2.2.3. Kraamzorg
[Regeling vervallen per 01-01-2013]
Op grond van artikel 11, eerste lid, onderdeel g, 2°, van de wet zijn bepaalde vormen van zorg vrijgesteld van de heffing van omzetbelasting, ongeacht
of daarmee winst wordt beoogd. Kraamzorg valt alleen onder de vrijstellingsbepaling
als geen winst wordt beoogd (zie artikel 11, eerste lid, onderdeel g, van de wet juncto artikel 7 en bijlage B, onderdeel b, post 9, van het uitvoeringsbesluit). Dat leidt er toe dat kraamzorg, als daarmee winst wordt beoogd, niet is vrijgesteld.

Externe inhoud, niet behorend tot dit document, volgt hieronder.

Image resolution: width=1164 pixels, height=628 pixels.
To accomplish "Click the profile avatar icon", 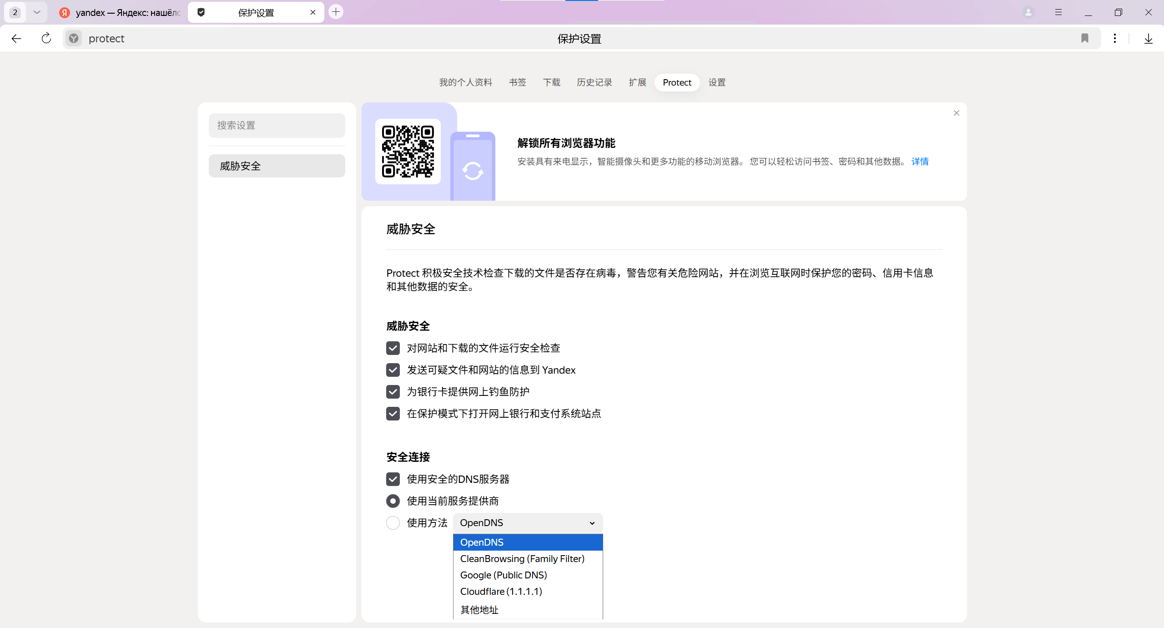I will coord(1028,12).
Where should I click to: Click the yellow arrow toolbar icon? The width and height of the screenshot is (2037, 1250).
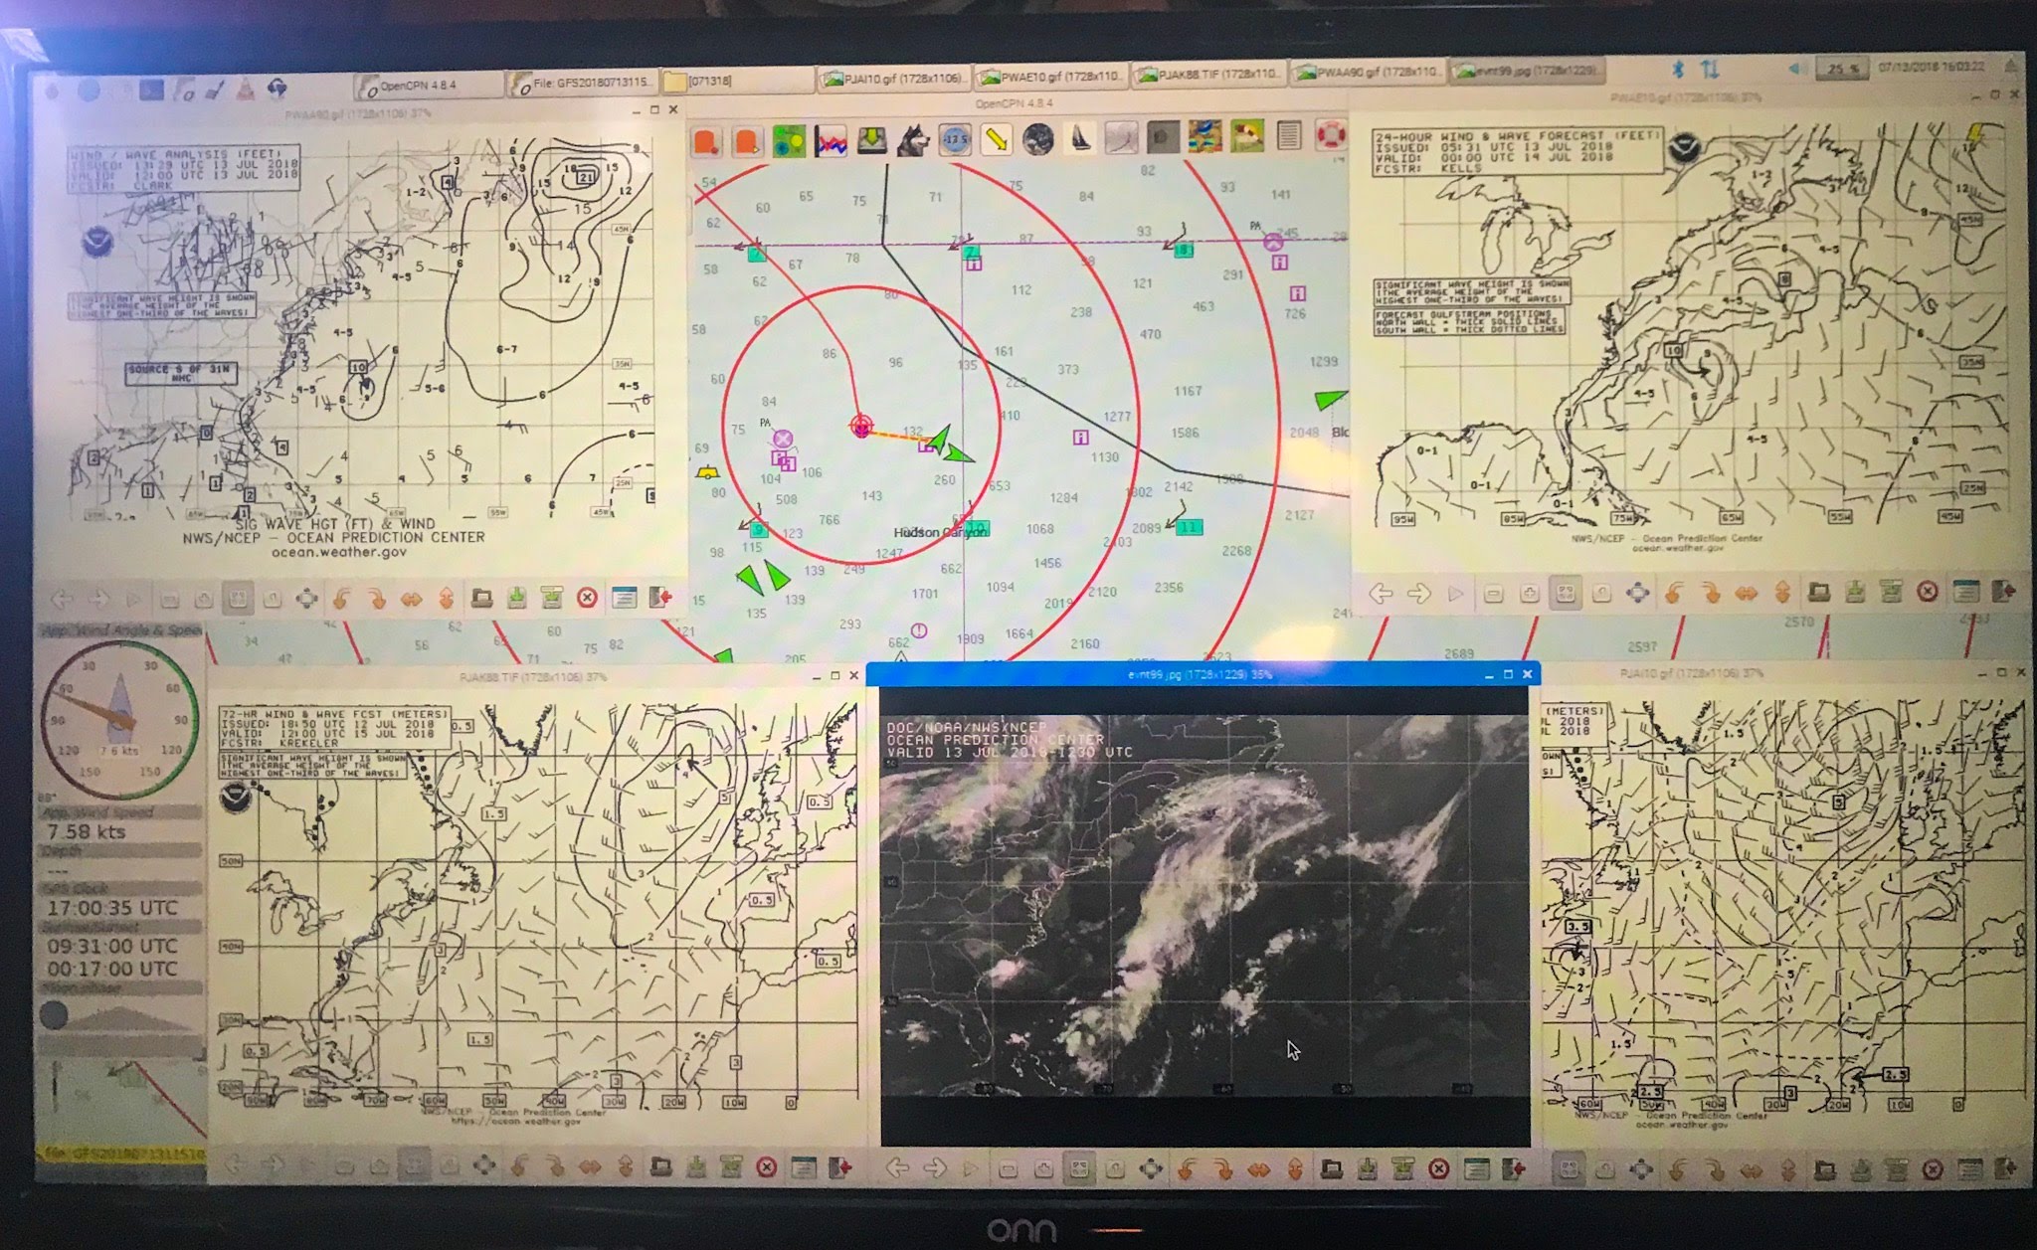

Gezien de reikwijdte van artikel 11, eerste lid, onderdeel g, 2°, van de wet en gelet op jurisprudentie van het Hof van Justitie, vind ik deze beperking van de
vrijstelling voor kraamzorg niet wenselijk.
Goedkeuring
Ik keur daarom goed, vooruitlopend op aanpassing van de regelgeving, dat op het verlenen
van kraamzorg waarmee winst wordt beoogd, de in artikel 11, eerste lid, onderdeel g, 2°, van de wet opgenomen vrijstelling wordt toegepast. De vrijstelling is alleen van toepassing
voor het verlenen van daadwerkelijke kraamzorg. Dit betekent dat een ondernemer die,
al dan niet op eigen naam, bemiddelt bij het verlenen van kraamzorg, de vrijstelling
niet kan toepassen op zijn bemiddelingsdienst. Als de betaling door de cliënt voor
de daadwerkelijke kraamzorg via de bemiddelaar loopt, hoeft de bemiddelaar geen omzetbelasting
te voldoen over de voor het verlenen van daadwerkelijke kraamzorg doorbetaalde gelden.